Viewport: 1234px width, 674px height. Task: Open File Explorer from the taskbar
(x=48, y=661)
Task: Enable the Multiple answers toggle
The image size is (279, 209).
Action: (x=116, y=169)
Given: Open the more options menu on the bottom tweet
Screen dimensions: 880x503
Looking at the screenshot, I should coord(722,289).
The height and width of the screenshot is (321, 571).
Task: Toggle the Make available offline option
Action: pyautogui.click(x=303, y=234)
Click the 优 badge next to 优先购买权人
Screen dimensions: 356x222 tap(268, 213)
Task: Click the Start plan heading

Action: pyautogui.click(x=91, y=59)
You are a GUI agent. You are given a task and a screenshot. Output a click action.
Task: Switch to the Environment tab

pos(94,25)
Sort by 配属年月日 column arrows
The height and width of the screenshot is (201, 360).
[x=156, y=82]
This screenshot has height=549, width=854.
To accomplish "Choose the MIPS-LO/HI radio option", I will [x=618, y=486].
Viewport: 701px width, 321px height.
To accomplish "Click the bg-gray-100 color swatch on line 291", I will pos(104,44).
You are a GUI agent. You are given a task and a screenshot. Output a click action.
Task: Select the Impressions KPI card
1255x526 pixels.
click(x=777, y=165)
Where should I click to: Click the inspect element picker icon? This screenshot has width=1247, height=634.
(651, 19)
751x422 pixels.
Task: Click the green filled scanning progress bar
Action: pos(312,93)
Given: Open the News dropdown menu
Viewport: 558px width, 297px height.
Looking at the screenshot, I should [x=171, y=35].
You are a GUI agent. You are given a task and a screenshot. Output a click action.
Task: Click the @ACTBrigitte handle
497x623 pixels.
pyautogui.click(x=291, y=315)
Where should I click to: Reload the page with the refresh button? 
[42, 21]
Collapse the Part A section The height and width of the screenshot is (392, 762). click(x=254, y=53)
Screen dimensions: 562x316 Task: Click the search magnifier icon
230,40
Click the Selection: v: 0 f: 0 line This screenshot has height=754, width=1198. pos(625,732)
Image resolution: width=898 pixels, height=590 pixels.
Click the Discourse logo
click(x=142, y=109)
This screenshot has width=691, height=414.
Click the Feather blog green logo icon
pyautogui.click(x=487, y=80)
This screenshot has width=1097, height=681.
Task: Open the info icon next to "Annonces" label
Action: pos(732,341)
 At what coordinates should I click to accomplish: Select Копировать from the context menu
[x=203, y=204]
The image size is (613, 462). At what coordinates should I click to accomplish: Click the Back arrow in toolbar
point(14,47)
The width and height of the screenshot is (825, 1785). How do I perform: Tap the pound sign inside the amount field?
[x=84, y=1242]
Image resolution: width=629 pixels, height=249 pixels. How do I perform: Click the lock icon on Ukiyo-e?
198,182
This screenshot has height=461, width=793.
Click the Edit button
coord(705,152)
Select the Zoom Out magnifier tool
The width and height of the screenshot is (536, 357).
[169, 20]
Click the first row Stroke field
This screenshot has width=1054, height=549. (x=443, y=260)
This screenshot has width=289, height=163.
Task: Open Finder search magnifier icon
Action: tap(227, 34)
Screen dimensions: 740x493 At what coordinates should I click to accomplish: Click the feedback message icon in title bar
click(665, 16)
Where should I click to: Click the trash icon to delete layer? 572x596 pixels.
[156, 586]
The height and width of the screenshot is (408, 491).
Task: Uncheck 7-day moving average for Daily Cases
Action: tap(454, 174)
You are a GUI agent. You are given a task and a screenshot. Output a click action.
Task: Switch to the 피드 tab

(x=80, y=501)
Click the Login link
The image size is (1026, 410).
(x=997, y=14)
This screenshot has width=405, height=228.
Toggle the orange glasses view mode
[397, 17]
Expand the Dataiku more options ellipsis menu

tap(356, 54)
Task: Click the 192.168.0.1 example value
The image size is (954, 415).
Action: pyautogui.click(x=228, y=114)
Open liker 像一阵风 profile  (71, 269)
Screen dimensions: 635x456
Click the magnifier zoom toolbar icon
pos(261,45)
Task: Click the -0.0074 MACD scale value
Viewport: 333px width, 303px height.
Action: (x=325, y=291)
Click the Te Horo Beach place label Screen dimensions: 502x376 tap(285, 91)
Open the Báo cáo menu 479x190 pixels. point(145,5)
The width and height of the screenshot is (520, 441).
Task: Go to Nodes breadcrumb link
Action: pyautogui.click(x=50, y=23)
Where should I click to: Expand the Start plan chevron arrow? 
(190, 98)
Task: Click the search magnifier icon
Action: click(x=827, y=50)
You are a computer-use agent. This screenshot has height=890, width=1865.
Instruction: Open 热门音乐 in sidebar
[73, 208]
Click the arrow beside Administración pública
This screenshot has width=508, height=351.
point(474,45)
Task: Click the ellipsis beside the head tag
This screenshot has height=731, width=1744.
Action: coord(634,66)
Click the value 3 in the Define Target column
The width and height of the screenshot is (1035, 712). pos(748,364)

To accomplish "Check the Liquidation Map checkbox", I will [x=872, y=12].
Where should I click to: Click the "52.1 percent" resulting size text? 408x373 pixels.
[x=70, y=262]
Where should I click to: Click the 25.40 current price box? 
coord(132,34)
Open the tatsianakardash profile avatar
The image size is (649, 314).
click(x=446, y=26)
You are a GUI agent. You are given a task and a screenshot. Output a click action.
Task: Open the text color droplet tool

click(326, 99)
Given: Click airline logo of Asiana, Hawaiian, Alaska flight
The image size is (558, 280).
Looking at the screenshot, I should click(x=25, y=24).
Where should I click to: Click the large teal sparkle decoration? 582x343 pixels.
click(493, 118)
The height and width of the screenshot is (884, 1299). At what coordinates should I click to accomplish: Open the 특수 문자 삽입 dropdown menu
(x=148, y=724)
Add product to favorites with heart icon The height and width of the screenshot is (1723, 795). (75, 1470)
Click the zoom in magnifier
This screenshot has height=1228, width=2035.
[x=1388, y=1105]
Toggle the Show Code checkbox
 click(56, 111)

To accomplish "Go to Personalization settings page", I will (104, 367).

• _Stated problem_
Rewrite all of the rows above, changing "GUI agent" to "screen assistant" wherever it occurs and leaving every other word as it is.

• _The result_
Viewport: 1234px width, 674px height. Task: Open File Explorer from the taskbar
(x=48, y=661)
Task: Enable the Multiple answers toggle
The image size is (279, 209).
Action: (x=116, y=169)
Given: Open the more options menu on the bottom tweet
Screen dimensions: 880x503
Looking at the screenshot, I should coord(722,289).
The height and width of the screenshot is (321, 571).
Task: Toggle the Make available offline option
Action: pyautogui.click(x=303, y=234)
Click the 优 badge next to 优先购买权人
Screen dimensions: 356x222 tap(268, 213)
Task: Click the Start plan heading

Action: pyautogui.click(x=91, y=59)
You are a screen assistant. You are given a task and a screenshot. Output a click action.
Task: Switch to the Environment tab

pos(94,25)
Sort by 配属年月日 column arrows
The height and width of the screenshot is (201, 360).
[x=156, y=82]
This screenshot has height=549, width=854.
To accomplish "Choose the MIPS-LO/HI radio option", I will [x=618, y=486].
Viewport: 701px width, 321px height.
To accomplish "Click the bg-gray-100 color swatch on line 291", I will pos(104,44).
You are a screen assistant. You are given a task and a screenshot. Output a click action.
Task: Select the Impressions KPI card
1255x526 pixels.
click(x=777, y=165)
Where should I click to: Click the inspect element picker icon? This screenshot has width=1247, height=634.
(651, 19)
751x422 pixels.
Task: Click the green filled scanning progress bar
Action: pos(312,93)
Given: Open the News dropdown menu
Viewport: 558px width, 297px height.
Looking at the screenshot, I should [x=171, y=35].
You are a screen assistant. You are given a task and a screenshot. Output a click action.
Task: Click the @ACTBrigitte handle
497x623 pixels.
pyautogui.click(x=291, y=315)
Where should I click to: Reload the page with the refresh button? 
[42, 21]
Collapse the Part A section The height and width of the screenshot is (392, 762). click(x=254, y=53)
Screen dimensions: 562x316 Task: Click the search magnifier icon
230,40
Click the Selection: v: 0 f: 0 line This screenshot has height=754, width=1198. pos(625,732)
Image resolution: width=898 pixels, height=590 pixels.
Click the Discourse logo
click(x=142, y=109)
This screenshot has width=691, height=414.
Click the Feather blog green logo icon
pyautogui.click(x=487, y=80)
This screenshot has width=1097, height=681.
Task: Open the info icon next to "Annonces" label
Action: pos(732,341)
 At what coordinates should I click to accomplish: Select Копировать from the context menu
[x=203, y=204]
The image size is (613, 462). At what coordinates should I click to accomplish: Click the Back arrow in toolbar
point(14,47)
The width and height of the screenshot is (825, 1785). How do I perform: Tap the pound sign inside the amount field?
[x=84, y=1242]
Image resolution: width=629 pixels, height=249 pixels. How do I perform: Click the lock icon on Ukiyo-e?
198,182
This screenshot has height=461, width=793.
Click the Edit button
coord(705,152)
Select the Zoom Out magnifier tool
The width and height of the screenshot is (536, 357).
[169, 20]
Click the first row Stroke field
This screenshot has width=1054, height=549. (x=443, y=260)
This screenshot has width=289, height=163.
Task: Open Finder search magnifier icon
Action: tap(227, 34)
Screen dimensions: 740x493 At what coordinates should I click to accomplish: Click the feedback message icon in title bar
click(665, 16)
Where should I click to: Click the trash icon to delete layer? 572x596 pixels.
[156, 586]
The height and width of the screenshot is (408, 491).
Task: Uncheck 7-day moving average for Daily Cases
Action: tap(454, 174)
You are a screen assistant. You are given a task and a screenshot. Output a click action.
Task: Switch to the 피드 tab

(x=80, y=501)
Click the Login link
The image size is (1026, 410).
(x=997, y=14)
This screenshot has width=405, height=228.
Toggle the orange glasses view mode
[397, 17]
Expand the Dataiku more options ellipsis menu

tap(356, 54)
Task: Click the 192.168.0.1 example value
The image size is (954, 415).
Action: pyautogui.click(x=228, y=114)
Open liker 像一阵风 profile  (71, 269)
Screen dimensions: 635x456
Click the magnifier zoom toolbar icon
pos(261,45)
Task: Click the -0.0074 MACD scale value
Viewport: 333px width, 303px height.
Action: (x=325, y=291)
Click the Te Horo Beach place label Screen dimensions: 502x376 tap(285, 91)
Open the Báo cáo menu 479x190 pixels. point(145,5)
The width and height of the screenshot is (520, 441).
Task: Go to Nodes breadcrumb link
Action: pyautogui.click(x=50, y=23)
Where should I click to: Expand the Start plan chevron arrow? 
(190, 98)
Task: Click the search magnifier icon
Action: click(x=827, y=50)
You are a computer-use agent. This screenshot has height=890, width=1865.
Instruction: Open 热门音乐 in sidebar
[73, 208]
Click the arrow beside Administración pública
This screenshot has width=508, height=351.
point(474,45)
Task: Click the ellipsis beside the head tag
This screenshot has height=731, width=1744.
Action: coord(634,66)
Click the value 3 in the Define Target column
The width and height of the screenshot is (1035, 712). pos(748,364)

To accomplish "Check the Liquidation Map checkbox", I will [x=872, y=12].
Where should I click to: Click the "52.1 percent" resulting size text? 408x373 pixels.
[x=70, y=262]
Where should I click to: Click the 25.40 current price box? 
coord(132,34)
Open the tatsianakardash profile avatar
The image size is (649, 314).
click(x=446, y=26)
You are a screen assistant. You are given a task and a screenshot. Output a click action.
Task: Open the text color droplet tool

click(326, 99)
Given: Click airline logo of Asiana, Hawaiian, Alaska flight
The image size is (558, 280).
Looking at the screenshot, I should click(x=25, y=24).
Where should I click to: Click the large teal sparkle decoration? 582x343 pixels.
click(493, 118)
The height and width of the screenshot is (884, 1299). At what coordinates should I click to accomplish: Open the 특수 문자 삽입 dropdown menu
(x=148, y=724)
Add product to favorites with heart icon The height and width of the screenshot is (1723, 795). (75, 1470)
Click the zoom in magnifier
This screenshot has height=1228, width=2035.
[x=1388, y=1105]
Toggle the Show Code checkbox
 click(56, 111)

To accomplish "Go to Personalization settings page", I will (104, 367).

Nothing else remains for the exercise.